Copy exactly the lines from the first line of the records below through the line containing "Click the World Economic Forum source text", including both, and nothing else.

[[ Data extract open ]]

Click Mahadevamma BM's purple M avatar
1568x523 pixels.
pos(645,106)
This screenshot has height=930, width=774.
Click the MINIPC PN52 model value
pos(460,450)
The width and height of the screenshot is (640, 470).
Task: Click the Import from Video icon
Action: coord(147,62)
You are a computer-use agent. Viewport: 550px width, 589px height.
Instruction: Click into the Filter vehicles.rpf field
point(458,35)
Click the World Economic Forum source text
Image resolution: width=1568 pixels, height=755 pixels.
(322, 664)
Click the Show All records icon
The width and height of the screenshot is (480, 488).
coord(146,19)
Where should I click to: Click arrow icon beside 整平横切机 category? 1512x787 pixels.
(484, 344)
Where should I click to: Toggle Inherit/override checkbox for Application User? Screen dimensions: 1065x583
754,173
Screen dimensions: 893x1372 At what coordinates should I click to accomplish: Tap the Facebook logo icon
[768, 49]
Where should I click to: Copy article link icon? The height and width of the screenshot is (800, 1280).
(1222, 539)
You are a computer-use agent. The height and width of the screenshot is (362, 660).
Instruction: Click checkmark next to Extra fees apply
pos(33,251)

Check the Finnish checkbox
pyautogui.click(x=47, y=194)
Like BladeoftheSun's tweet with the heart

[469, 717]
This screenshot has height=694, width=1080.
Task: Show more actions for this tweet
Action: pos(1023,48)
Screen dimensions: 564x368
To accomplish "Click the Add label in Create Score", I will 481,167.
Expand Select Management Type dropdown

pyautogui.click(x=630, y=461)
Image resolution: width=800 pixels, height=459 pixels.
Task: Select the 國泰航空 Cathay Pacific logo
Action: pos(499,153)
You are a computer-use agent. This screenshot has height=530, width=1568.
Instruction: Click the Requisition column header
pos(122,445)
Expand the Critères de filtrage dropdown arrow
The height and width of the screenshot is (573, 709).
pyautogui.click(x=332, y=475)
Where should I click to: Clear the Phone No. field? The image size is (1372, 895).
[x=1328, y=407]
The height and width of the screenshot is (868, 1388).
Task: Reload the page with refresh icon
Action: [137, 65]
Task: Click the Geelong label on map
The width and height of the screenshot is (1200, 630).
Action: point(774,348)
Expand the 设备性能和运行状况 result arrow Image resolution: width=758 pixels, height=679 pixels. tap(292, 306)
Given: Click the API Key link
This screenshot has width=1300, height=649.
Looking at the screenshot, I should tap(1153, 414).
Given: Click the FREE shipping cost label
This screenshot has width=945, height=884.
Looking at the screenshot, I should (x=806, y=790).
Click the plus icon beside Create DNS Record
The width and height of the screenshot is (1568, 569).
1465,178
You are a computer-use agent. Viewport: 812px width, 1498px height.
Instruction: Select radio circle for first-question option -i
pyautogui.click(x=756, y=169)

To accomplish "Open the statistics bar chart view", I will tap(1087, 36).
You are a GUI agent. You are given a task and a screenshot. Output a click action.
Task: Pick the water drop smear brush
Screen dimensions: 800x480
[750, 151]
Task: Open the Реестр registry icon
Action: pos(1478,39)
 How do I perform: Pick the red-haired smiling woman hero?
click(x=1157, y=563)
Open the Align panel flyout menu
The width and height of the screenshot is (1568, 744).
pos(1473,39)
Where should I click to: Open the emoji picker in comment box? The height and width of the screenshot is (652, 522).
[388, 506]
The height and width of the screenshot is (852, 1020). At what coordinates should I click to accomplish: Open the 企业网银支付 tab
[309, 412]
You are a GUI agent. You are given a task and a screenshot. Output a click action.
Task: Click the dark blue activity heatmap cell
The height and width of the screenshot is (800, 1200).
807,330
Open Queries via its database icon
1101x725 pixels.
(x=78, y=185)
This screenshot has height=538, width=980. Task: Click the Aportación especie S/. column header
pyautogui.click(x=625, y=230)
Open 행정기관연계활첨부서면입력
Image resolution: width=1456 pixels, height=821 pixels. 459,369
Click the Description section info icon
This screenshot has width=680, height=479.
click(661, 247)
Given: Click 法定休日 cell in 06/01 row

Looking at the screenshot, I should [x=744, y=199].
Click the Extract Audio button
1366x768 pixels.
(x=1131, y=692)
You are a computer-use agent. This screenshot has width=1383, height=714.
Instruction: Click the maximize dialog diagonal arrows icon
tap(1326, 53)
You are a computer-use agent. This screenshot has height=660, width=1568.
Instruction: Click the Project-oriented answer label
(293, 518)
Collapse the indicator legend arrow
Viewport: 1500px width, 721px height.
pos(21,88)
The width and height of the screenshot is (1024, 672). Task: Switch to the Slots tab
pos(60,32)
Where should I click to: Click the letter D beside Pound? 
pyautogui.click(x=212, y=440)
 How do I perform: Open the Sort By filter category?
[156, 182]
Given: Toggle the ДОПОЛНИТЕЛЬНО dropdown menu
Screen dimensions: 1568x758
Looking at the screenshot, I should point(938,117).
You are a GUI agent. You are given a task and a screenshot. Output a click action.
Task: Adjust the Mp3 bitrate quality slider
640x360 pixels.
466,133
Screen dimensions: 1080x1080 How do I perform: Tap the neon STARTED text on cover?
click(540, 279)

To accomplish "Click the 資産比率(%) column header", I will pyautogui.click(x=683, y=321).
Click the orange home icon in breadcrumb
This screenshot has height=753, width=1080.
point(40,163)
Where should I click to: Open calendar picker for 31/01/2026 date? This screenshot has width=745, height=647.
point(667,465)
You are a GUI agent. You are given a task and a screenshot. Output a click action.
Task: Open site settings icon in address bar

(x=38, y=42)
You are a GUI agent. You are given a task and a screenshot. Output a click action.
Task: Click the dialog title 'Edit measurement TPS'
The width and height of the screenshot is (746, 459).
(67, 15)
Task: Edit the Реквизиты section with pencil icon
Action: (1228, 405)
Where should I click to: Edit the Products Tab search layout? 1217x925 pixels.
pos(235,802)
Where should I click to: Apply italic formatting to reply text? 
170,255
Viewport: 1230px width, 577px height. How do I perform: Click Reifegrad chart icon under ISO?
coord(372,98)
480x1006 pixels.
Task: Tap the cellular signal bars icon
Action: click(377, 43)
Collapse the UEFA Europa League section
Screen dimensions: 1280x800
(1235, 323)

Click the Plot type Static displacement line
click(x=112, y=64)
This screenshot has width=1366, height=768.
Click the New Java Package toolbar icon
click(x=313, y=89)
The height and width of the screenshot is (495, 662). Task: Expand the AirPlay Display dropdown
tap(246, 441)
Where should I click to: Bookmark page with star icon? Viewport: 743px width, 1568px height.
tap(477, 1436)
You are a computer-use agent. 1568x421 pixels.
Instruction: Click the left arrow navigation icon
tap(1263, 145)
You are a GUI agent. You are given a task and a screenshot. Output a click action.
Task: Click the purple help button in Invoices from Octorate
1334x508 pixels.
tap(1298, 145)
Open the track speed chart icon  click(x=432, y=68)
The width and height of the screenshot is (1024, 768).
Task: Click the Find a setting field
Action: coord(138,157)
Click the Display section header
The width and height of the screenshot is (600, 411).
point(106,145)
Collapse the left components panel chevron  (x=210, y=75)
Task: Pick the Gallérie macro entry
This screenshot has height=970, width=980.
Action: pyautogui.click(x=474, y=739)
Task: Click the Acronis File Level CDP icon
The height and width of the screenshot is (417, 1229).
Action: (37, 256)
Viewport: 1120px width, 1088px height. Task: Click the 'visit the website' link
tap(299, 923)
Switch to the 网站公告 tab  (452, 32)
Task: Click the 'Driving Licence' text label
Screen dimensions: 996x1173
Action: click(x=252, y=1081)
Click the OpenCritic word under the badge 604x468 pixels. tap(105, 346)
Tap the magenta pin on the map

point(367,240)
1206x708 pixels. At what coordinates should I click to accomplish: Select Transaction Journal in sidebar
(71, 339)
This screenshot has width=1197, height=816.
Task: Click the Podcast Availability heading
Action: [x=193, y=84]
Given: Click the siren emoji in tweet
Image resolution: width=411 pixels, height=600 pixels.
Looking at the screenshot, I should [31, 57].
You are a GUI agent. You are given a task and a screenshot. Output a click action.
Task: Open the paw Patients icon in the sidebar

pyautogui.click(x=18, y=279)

[[ Data extract closed ]]

» **Solution to this task**
Click Mahadevamma BM's purple M avatar
1568x523 pixels.
pos(645,106)
This screenshot has height=930, width=774.
Click the MINIPC PN52 model value
pos(460,450)
The width and height of the screenshot is (640, 470).
Task: Click the Import from Video icon
Action: coord(147,62)
You are a computer-use agent. Viewport: 550px width, 589px height.
Instruction: Click into the Filter vehicles.rpf field
point(458,35)
Click the World Economic Forum source text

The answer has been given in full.